• WHAT IS BEING ASKED: This exercise asks for every record to be output again exactly.

(Stored items)
=== Section Start ===
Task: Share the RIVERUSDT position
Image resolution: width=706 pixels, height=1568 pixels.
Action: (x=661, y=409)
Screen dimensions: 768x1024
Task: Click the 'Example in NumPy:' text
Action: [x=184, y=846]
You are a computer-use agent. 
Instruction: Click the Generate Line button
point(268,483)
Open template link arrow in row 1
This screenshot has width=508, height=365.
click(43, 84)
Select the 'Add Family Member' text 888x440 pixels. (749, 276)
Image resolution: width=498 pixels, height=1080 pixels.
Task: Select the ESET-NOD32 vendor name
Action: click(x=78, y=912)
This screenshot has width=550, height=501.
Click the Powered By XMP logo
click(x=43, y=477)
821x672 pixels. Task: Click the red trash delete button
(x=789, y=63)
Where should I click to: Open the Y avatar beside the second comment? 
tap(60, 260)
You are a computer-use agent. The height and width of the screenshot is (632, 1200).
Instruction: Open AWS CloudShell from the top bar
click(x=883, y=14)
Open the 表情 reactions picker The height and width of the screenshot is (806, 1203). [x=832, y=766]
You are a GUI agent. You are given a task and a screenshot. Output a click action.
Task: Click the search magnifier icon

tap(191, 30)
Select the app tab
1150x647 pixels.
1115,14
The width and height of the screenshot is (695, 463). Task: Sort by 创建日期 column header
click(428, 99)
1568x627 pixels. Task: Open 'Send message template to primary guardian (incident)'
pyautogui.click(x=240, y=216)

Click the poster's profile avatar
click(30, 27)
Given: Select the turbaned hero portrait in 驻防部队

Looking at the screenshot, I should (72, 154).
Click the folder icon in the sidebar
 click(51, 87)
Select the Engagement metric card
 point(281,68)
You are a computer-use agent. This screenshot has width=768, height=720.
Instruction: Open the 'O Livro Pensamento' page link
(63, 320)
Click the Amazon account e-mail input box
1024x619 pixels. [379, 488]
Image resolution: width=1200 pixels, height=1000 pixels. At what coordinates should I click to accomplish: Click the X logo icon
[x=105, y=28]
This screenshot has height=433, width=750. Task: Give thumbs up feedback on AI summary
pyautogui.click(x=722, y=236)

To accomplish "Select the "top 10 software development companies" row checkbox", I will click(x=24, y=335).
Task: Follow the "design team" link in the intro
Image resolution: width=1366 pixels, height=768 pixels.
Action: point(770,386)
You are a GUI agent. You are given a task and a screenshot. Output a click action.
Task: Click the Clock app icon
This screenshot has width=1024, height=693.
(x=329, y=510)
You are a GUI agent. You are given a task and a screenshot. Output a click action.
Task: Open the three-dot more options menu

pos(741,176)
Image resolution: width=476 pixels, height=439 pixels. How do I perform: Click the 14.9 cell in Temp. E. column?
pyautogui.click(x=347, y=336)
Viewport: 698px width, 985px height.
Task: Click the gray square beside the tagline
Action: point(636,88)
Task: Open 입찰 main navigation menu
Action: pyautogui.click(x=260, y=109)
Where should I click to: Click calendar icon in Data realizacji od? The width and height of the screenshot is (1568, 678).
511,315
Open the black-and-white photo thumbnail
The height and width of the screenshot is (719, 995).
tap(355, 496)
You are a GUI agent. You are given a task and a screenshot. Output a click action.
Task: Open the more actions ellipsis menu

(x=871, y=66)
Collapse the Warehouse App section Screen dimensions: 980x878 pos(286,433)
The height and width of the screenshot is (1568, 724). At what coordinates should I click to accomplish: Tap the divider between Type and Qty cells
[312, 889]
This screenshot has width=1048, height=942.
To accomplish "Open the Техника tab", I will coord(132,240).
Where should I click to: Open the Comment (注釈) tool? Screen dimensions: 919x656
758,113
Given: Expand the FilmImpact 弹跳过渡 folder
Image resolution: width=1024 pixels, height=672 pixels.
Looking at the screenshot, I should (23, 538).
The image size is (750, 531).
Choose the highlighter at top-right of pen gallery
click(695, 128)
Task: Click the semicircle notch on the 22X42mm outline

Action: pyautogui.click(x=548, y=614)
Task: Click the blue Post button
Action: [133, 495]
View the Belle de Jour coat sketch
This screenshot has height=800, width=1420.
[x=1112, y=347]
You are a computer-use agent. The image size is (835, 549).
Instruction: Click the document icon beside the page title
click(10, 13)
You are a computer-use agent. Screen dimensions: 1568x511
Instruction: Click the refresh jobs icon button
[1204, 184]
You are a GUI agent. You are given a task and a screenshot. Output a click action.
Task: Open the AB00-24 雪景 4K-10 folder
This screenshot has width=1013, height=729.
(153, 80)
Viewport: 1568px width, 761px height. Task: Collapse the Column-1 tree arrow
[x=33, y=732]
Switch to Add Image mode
=== Section End ===
• RESULT:
Task: Share the RIVERUSDT position
Image resolution: width=706 pixels, height=1568 pixels.
Action: (x=661, y=409)
Screen dimensions: 768x1024
Task: Click the 'Example in NumPy:' text
Action: [x=184, y=846]
You are a computer-use agent. 
Instruction: Click the Generate Line button
point(268,483)
Open template link arrow in row 1
This screenshot has width=508, height=365.
click(43, 84)
Select the 'Add Family Member' text 888x440 pixels. (749, 276)
Image resolution: width=498 pixels, height=1080 pixels.
Task: Select the ESET-NOD32 vendor name
Action: click(x=78, y=912)
This screenshot has width=550, height=501.
Click the Powered By XMP logo
click(x=43, y=477)
821x672 pixels. Task: Click the red trash delete button
(x=789, y=63)
Where should I click to: Open the Y avatar beside the second comment? 
tap(60, 260)
You are a computer-use agent. The height and width of the screenshot is (632, 1200).
Instruction: Open AWS CloudShell from the top bar
click(x=883, y=14)
Open the 表情 reactions picker The height and width of the screenshot is (806, 1203). [x=832, y=766]
You are a GUI agent. You are given a task and a screenshot. Output a click action.
Task: Click the search magnifier icon

tap(191, 30)
Select the app tab
1150x647 pixels.
1115,14
The width and height of the screenshot is (695, 463). Task: Sort by 创建日期 column header
click(428, 99)
1568x627 pixels. Task: Open 'Send message template to primary guardian (incident)'
pyautogui.click(x=240, y=216)

Click the poster's profile avatar
click(30, 27)
Given: Select the turbaned hero portrait in 驻防部队

Looking at the screenshot, I should (72, 154).
Click the folder icon in the sidebar
 click(51, 87)
Select the Engagement metric card
 point(281,68)
You are a computer-use agent. This screenshot has width=768, height=720.
Instruction: Open the 'O Livro Pensamento' page link
(63, 320)
Click the Amazon account e-mail input box
1024x619 pixels. [379, 488]
Image resolution: width=1200 pixels, height=1000 pixels. At what coordinates should I click to accomplish: Click the X logo icon
[x=105, y=28]
This screenshot has height=433, width=750. Task: Give thumbs up feedback on AI summary
pyautogui.click(x=722, y=236)

To accomplish "Select the "top 10 software development companies" row checkbox", I will click(x=24, y=335).
Task: Follow the "design team" link in the intro
Image resolution: width=1366 pixels, height=768 pixels.
Action: point(770,386)
You are a GUI agent. You are given a task and a screenshot. Output a click action.
Task: Click the Clock app icon
This screenshot has width=1024, height=693.
(x=329, y=510)
You are a GUI agent. You are given a task and a screenshot. Output a click action.
Task: Open the three-dot more options menu

pos(741,176)
Image resolution: width=476 pixels, height=439 pixels. How do I perform: Click the 14.9 cell in Temp. E. column?
pyautogui.click(x=347, y=336)
Viewport: 698px width, 985px height.
Task: Click the gray square beside the tagline
Action: point(636,88)
Task: Open 입찰 main navigation menu
Action: pyautogui.click(x=260, y=109)
Where should I click to: Click calendar icon in Data realizacji od? The width and height of the screenshot is (1568, 678).
511,315
Open the black-and-white photo thumbnail
The height and width of the screenshot is (719, 995).
tap(355, 496)
You are a GUI agent. You are given a task and a screenshot. Output a click action.
Task: Open the more actions ellipsis menu

(x=871, y=66)
Collapse the Warehouse App section Screen dimensions: 980x878 pos(286,433)
The height and width of the screenshot is (1568, 724). At what coordinates should I click to accomplish: Tap the divider between Type and Qty cells
[312, 889]
This screenshot has width=1048, height=942.
To accomplish "Open the Техника tab", I will coord(132,240).
Where should I click to: Open the Comment (注釈) tool? Screen dimensions: 919x656
758,113
Given: Expand the FilmImpact 弹跳过渡 folder
Image resolution: width=1024 pixels, height=672 pixels.
Looking at the screenshot, I should (23, 538).
The image size is (750, 531).
Choose the highlighter at top-right of pen gallery
click(695, 128)
Task: Click the semicircle notch on the 22X42mm outline

Action: pyautogui.click(x=548, y=614)
Task: Click the blue Post button
Action: [133, 495]
View the Belle de Jour coat sketch
This screenshot has height=800, width=1420.
[x=1112, y=347]
You are a computer-use agent. The image size is (835, 549).
Instruction: Click the document icon beside the page title
click(10, 13)
You are a computer-use agent. Screen dimensions: 1568x511
Instruction: Click the refresh jobs icon button
[1204, 184]
You are a GUI agent. You are given a task and a screenshot. Output a click action.
Task: Open the AB00-24 雪景 4K-10 folder
This screenshot has width=1013, height=729.
(153, 80)
Viewport: 1568px width, 761px height. Task: Collapse the Column-1 tree arrow
[x=33, y=732]
Switch to Add Image mode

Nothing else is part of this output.